The thirteenth paragraph under Item 4. of the Initial Statement is hereby replaced in its entirety with the following:

“The Reporting Persons have no present plans or proposals that relate to or would result in any of the actions enumerated in paragraphs (a) through (j) of Item 4 of Schedule 13D.  However, the Reporting Persons may, from time to time, following the expiration of the 45-day lock-up agreement entered into in connection with the Block Trade and effective as of May 28, 2014, (i) exercise the Exchange Right and/or (ii) dispose of all or part of any shares of Class A common stock received upon exercise of the Exchange Right.  If the Reporting Persons do from time to time exercise the Exchange Right with respect to the Class B units of Holding, an equal number of shares of Class B common stock of Vantiv automatically will be cancelled, and thus the number of directors that the Reporting Persons are entitled to elect could decrease.  In addition, the Reporting Persons have the right to, and may from time to time, exercise the consent rights with respect to Vantiv and Holding that are described in Item 6.”

Item 5.
Interests in Securities of the Issuer.

**The tasks**
1. Reproduce the lines of the listing starting at the one that contains "Given: Print the console output" and ending at the end of the listing, both ends included, and omit the pictures.
2. Carry the Vantiv filing excerpt forward from its last line.
The listing that follows is unrelated to the filing excerpt on Vantiv above.

**Supplied information**

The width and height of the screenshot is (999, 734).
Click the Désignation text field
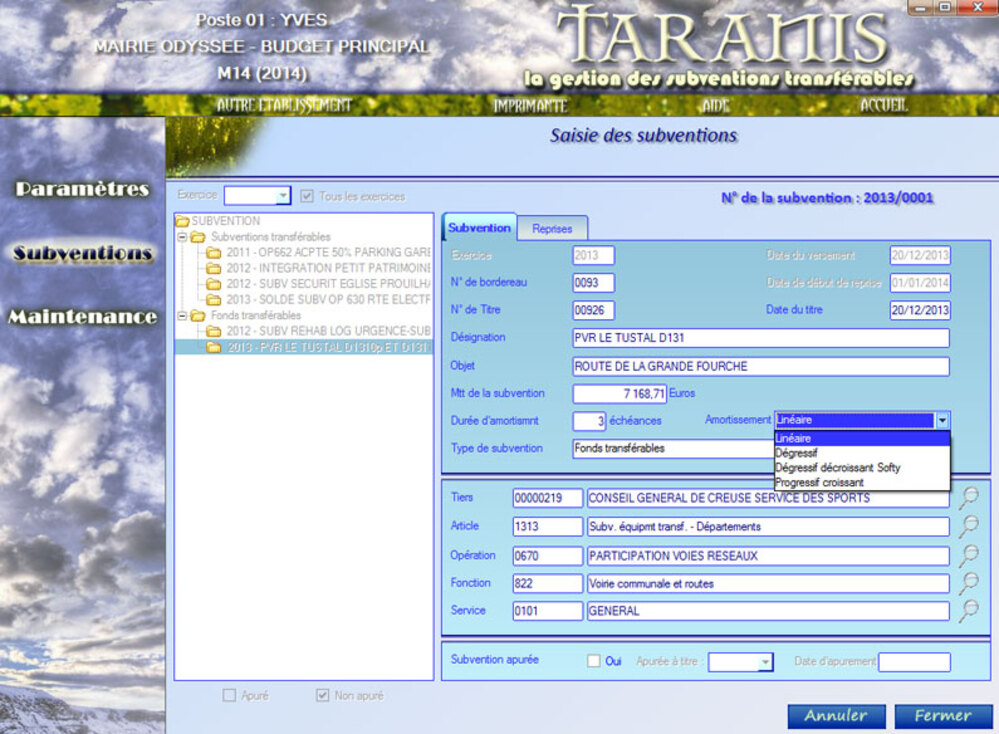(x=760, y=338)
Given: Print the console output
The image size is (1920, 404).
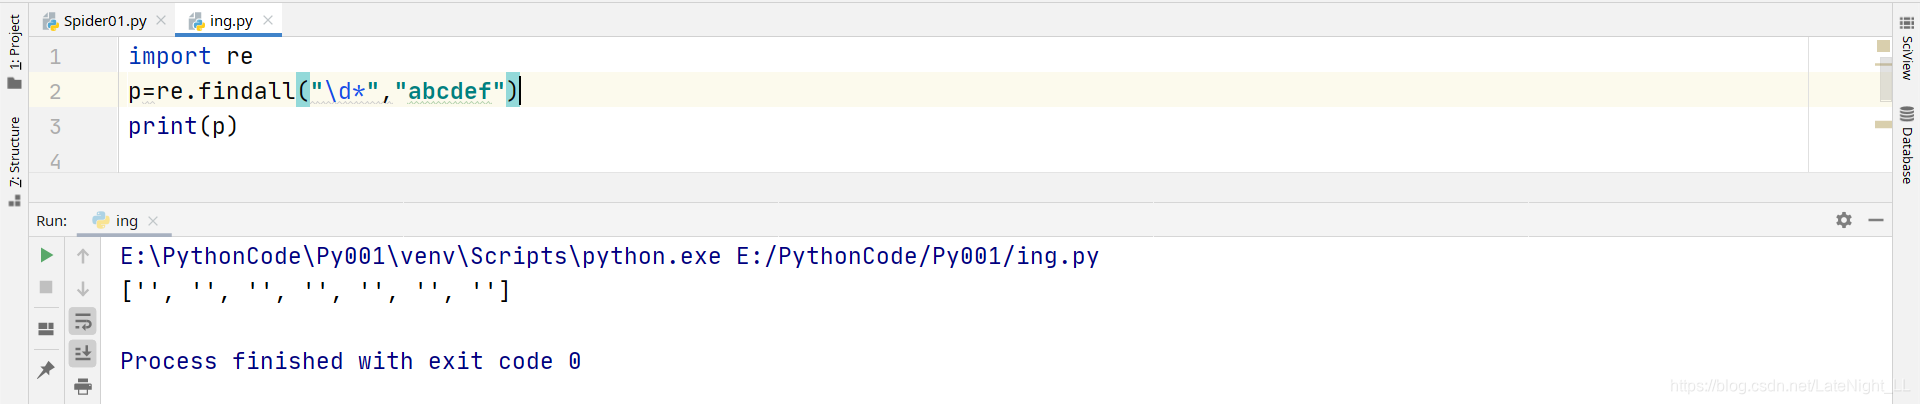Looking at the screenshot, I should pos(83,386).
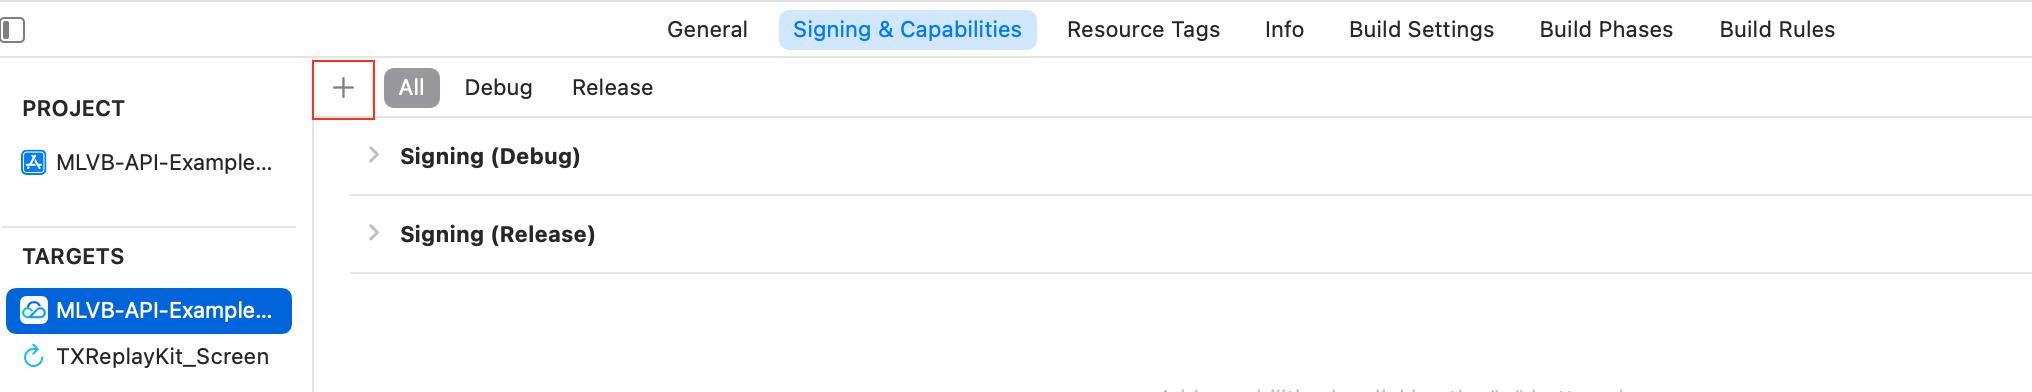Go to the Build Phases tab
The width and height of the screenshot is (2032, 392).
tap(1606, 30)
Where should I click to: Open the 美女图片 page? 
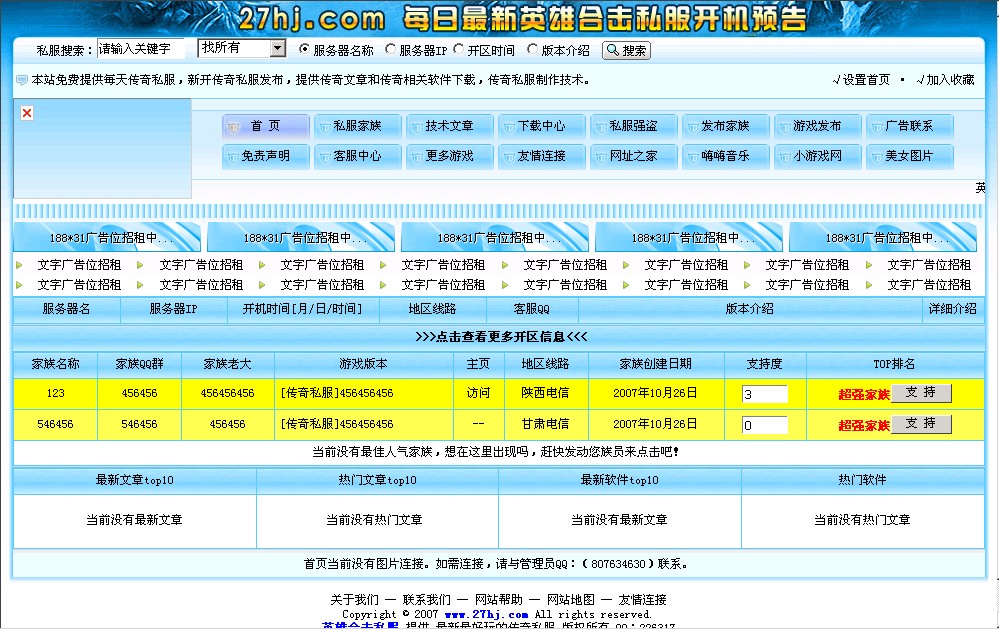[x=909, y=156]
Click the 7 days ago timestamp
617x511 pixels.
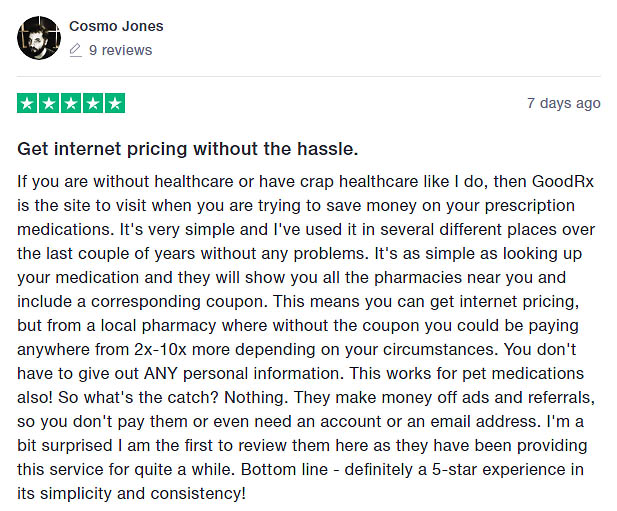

**Answers to the tasks**
1.
Given: Print the console output
The image size is (1920, 404).
Looking at the screenshot, I should pos(83,386).
Go to the Build Phases tab
The width and height of the screenshot is (2032, 392).
tap(1606, 30)
Where should I click to: Open the 美女图片 page? 
[x=909, y=156]
Click the 7 days ago timestamp
617x511 pixels.

2.
Paragraphs (a)–(d) of Item 5. of the Initial Statement are hereby replaced in their entirety as follows:

“(a)           None of the Reporting Persons currently owns any issued and outstanding shares of Class A common stock of Vantiv.  As a result of Bancorp’s and FTB’s ownership of Class B units of Holding and the Warrant and Bancorp’s and FTB’s Exchange Right, Bancorp and FTB beneficially own 18.5% of the Class A common stock of Vantiv.  If there were no 18.5% limit, and if all Class B units of Holding held by Bancorp and FTB were exchanged for Class A common stock of Vantiv, Bancorp and FTB would hold 22.8 % of the Class A common stock.”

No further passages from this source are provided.